# **Final Implementaion**:

---
I have Implemented a Class **ProductRecommendationProgram** which helps us make an object of products simillarities using cosine_similarity i.e. the content based relation between different products. 


1.  **Initialization** : During initialization we provide products data and site name .
2.   **Method - Update Matrix** to update the matrix with new product if not listed in products dataset . 
3.   **recommend** -Method to recommend products from site handles both list and not listed products .
4.   **Print Message** a method to print recommended product information and also return Dataframe of product Information .


In [None]:
import pandas as pd 
import numpy as np 

from sklearn.feature_extraction.text import TfidfVectorizer
from sklearn.metrics.pairwise import cosine_similarity

from typing import List, Dict

In [None]:
class ProductRecommendationProgram():
  def __init__(self, products_data , site):

        products_info = products_data['product_info']
        #  After that, we use TF-IDF vectorizerthat calculates the TF-IDF score for each product info, word-by-word.
        # Here, we pay particular attention to the arguments we can specify.
        tfidf = TfidfVectorizer(analyzer='word', stop_words='english')
        lyrics_matrix = tfidf.fit_transform(products_info)

        # How do we use this matrix for a recommendation?
        # We now need to calculate the similarity of one lyric to another. We are going to use cosine similarity.
        # We want to calculate the cosine similarity of each item with every other item in the dataset. So we just pass the lyrics_matrix as argument.

        cosine_similarities = cosine_similarity(lyrics_matrix)
        # Once we get the similarities, we'll store in a dictionary the names of the 10 most similar products for each product in our dataset.
        similarities = {}
        for i in range(len(cosine_similarities)):
          # Now we'll sort each element in cosine_similarities and get the indexes of the products. 
          similar_indices = cosine_similarities[i].argsort()[:-10:-1] 
          # After that, we'll store in similarities each name of the 10 most similar product.
          similarities[products_data['product_name'].iloc[i]] = [(cosine_similarities[i][x], products_data['product_name'][x] ,products_data['retail_price'][x],products_data['discounted_price'][x]  ) for x in similar_indices]

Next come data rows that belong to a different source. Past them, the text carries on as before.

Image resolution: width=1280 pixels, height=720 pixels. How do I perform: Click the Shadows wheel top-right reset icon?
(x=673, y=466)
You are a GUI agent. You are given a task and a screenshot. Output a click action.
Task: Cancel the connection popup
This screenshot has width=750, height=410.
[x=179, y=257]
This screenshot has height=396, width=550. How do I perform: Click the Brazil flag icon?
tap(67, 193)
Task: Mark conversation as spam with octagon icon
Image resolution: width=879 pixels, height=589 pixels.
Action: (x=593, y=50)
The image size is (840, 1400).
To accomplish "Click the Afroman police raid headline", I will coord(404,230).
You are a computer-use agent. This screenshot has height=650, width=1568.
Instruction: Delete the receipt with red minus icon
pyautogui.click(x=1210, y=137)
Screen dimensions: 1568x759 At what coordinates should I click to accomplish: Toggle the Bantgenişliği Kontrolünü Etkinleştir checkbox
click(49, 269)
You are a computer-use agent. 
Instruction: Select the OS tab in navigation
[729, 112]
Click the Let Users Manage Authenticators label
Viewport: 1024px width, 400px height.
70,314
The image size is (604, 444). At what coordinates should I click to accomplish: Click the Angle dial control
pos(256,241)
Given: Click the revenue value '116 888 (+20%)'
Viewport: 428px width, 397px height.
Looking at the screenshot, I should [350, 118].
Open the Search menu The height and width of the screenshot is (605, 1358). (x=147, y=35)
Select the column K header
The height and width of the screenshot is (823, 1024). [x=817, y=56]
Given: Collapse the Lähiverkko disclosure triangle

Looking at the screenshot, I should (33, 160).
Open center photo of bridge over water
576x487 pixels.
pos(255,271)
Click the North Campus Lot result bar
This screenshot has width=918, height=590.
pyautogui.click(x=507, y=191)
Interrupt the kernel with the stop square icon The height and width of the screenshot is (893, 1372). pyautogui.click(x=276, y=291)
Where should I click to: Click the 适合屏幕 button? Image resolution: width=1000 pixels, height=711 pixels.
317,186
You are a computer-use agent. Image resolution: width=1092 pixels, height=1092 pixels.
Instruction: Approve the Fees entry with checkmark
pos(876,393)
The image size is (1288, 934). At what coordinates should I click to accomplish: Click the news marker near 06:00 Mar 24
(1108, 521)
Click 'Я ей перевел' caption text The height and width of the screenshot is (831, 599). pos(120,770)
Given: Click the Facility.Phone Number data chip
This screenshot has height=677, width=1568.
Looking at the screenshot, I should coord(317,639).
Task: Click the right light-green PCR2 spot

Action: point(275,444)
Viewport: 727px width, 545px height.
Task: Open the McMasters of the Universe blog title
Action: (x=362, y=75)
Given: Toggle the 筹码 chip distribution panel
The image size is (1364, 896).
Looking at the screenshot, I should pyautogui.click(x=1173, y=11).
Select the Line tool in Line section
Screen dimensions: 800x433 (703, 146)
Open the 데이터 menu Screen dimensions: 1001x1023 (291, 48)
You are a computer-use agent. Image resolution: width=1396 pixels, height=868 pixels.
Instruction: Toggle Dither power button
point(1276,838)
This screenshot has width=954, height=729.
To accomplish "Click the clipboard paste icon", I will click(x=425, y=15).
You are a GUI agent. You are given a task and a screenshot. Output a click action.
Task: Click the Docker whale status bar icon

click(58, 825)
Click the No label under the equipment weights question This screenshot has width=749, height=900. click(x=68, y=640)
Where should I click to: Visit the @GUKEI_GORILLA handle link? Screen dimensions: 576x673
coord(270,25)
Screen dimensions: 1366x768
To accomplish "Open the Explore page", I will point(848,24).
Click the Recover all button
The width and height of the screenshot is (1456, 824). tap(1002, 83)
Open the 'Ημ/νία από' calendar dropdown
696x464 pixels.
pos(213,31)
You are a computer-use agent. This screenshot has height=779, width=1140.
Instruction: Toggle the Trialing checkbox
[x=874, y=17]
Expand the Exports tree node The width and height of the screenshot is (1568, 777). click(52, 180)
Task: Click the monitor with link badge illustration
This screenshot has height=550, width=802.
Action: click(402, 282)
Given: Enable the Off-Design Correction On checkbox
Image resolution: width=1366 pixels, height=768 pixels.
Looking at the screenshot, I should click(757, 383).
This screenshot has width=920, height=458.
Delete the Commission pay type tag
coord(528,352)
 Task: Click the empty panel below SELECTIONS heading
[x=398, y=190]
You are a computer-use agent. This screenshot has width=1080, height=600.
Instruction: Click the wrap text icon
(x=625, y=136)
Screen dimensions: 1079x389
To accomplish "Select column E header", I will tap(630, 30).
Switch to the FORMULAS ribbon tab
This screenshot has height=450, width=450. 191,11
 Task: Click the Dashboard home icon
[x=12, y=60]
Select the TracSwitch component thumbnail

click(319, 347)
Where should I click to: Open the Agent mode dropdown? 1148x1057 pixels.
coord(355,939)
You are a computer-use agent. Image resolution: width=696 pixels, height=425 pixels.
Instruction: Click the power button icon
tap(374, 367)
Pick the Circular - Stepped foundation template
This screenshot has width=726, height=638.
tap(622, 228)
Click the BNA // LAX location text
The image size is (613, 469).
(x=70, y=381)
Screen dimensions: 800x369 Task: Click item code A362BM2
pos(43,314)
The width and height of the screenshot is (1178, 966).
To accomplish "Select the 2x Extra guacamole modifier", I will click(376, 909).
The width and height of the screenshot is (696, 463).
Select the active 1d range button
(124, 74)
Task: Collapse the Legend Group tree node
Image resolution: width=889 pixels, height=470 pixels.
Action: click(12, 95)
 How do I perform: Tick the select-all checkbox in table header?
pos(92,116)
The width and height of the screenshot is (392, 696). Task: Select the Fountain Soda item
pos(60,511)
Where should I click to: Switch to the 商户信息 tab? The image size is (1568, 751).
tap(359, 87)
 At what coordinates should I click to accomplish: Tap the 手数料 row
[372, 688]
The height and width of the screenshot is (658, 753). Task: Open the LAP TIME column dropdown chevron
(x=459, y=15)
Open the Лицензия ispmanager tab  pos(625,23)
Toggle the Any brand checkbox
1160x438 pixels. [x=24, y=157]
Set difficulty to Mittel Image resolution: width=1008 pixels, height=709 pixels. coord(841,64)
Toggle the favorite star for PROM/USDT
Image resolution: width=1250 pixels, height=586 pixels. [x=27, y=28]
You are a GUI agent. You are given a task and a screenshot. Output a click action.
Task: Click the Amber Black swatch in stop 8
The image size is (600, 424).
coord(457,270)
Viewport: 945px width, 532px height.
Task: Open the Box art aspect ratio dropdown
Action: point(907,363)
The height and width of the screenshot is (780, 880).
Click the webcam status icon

        self.matrix_similar = similarities
        self.products_data = products_data
        self.site = site

  def _print_message(self, product_name, recom_product):
        rec_items = len(recom_product)
        dict = {
            'product name':[],
            'retail price':[],
            'discounted price':[],
            'accuracy':[],
        }
        
        print(f'The {rec_items} searched and recommended products for {product_name} from {self.site} are:')
        for i in range(rec_items):
            print(f"Number {i+1}:")
            print(f"{recom_product[i][1]} >> retail_price : {recom_product[i][2]} >> discoundted_price : {recom_product[i][3]} with {round(recom_product[i][0], 3)} similarity score") 
            print("--------------------")
            dict['product name'].append(recom_product[i][1])
            dict['retail price'].append(recom_product[i][2])
            dict['discounted price'].append(recom_product[i][3])
            dict['accuracy'].append(recom_product[i][0])
        df =  pd.DataFrame(dict)
        df.columns = [f'product_name in {self.site}',f'retail price in {self.site}',f'discounted price in {self.site}',f'accuracy in {self.site}']
        return df

        

  def updateMatrix(self,product_name , product_info , retail_price=0 , discounted_price=0):
      unknown_product = {'product_name':product_name,'retail_price':retail_price,'discounted_price':discounted_price,'product_info':product_info}
      self.products_data = self.products_data.append(unknown_product,ignore_index = True)
      products_info = self.products_data['product_info']
      tfidf = TfidfVectorizer(analyzer='word', stop_words='english')
      lyrics_matrix = tfidf.fit_transform(products_info)
      cosine_similarities = cosine_similarity(lyrics_matrix)
      similar_indices = cosine_similarities[-1].argsort()[:-10:-1] 
      # in this we will recommend products simillar to product info provides by user so that's why similar_indices[1:] that means products except the given one 
      self.matrix_similar[self.products_data['product_name'].iloc[-1]] = [(cosine_similarities[-1][x], self.products_data['product_name'][x] ,self.products_data['retail_price'][x],self.products_data['discounted_price'][x]  ) for x in similar_indices][1:]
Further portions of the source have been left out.